The group's first full-length album, Livin' Like Hustlers, came out in 1990. This album, released before Dr. Dre's The Chronic, featured a similar G-Funk sound to that album. Cold187um has claimed that he was the first to pioneer the G-Funk style and Dr. Dre's new sound was largely inspired by his own sound on that album. Dre by this point had left Ruthless Records for Death Row Records. Two years later in 1994 the group released Uncle Sam's Curse, which was their last album on Ruthless Records. It contained the minor hit "Black Superman".
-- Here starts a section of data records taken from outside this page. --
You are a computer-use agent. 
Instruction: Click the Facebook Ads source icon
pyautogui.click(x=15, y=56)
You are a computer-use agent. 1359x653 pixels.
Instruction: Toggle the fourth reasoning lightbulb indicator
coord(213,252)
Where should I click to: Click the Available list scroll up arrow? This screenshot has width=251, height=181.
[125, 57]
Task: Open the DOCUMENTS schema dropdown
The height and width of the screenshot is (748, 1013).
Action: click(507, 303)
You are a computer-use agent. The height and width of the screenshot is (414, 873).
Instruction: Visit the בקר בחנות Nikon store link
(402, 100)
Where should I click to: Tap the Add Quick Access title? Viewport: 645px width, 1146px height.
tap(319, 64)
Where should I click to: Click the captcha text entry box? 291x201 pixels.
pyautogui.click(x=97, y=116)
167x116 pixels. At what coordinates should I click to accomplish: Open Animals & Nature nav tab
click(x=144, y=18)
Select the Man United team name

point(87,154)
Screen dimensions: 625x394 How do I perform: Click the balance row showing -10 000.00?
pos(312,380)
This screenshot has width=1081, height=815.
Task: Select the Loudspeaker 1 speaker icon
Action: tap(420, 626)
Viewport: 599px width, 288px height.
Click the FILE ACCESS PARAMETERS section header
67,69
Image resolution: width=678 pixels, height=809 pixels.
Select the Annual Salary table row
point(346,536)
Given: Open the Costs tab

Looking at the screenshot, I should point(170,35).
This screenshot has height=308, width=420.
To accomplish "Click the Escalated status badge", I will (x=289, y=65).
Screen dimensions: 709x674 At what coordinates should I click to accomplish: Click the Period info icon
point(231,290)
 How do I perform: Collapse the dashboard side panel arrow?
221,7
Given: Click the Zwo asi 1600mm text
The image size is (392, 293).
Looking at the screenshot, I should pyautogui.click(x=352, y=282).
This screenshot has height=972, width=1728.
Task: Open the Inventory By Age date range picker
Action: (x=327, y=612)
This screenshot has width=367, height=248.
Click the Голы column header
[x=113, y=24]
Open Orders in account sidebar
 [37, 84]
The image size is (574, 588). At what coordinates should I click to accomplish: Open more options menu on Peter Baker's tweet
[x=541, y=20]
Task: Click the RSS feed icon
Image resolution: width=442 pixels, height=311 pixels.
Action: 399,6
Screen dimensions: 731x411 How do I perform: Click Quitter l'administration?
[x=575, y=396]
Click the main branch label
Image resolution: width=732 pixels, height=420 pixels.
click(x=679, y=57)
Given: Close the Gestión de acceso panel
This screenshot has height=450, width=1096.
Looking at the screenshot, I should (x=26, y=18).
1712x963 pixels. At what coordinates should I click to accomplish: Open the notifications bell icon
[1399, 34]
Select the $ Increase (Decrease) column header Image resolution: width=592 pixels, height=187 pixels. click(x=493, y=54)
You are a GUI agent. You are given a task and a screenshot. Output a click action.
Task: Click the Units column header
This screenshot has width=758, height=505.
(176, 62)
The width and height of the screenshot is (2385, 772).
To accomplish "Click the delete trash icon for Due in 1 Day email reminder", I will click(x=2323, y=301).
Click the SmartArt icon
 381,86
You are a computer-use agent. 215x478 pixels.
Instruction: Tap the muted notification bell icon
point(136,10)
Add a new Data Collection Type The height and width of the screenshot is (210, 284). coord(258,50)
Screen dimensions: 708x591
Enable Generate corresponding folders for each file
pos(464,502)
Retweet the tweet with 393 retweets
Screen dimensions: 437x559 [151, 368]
Shortly after Eazy-E's death, the group signed to Tommy Boy Records in 1996. There they released Time Will Reveal in 1996 and Legends In 1999, the group signed to Suge Knight's Death Row Records but left in 2002. The group was a part of the West Coast Rap All-Stars, contributing to "We're All in the Same Gang", a 1990 collaboration of West Coast hip-hop artists that assembled for this song to promote an anti-violence message.

On the morning of July 7, 2012, it was confirmed by multiple sources that emcee KMG the Illustrator had died. Longtime Above the Law affiliate Kokane confirmed the death of the rapper on his Twitter account on the same day. The cause of his death is unknown; although Big Hutch says he died of a heart attack while taking a shower.     He was 43 years old.

Four of the group's most popular music videos, "Black Superman", "Call it What U Want" feat. Tupac, "V.S.O.P.", and the long form music video, "V.S.O.P. REMIX" were written and directed by Marty Thomas, who was Eazy-E's longtime Ruthless Records film director. Thomas also wrote and directed the controversial and eventually banned "Uncle Sam's Curse" Album television commercials which featured disturbing images of the KKK chasing ATL past a church with burning torches and a white "Uncle Sam" pulling a newborn African-American baby from his Mother's arms. The commercial won several prestigious worldwide awards.

According to Kokane, a new Above the Law album had recorded before the death of KMG. According to current member Cold 187um 30+ unreleased tracks have been recorded while KMG was still alive. "Victims of Global Politics" has rumored to be the title. However, no release date has been set.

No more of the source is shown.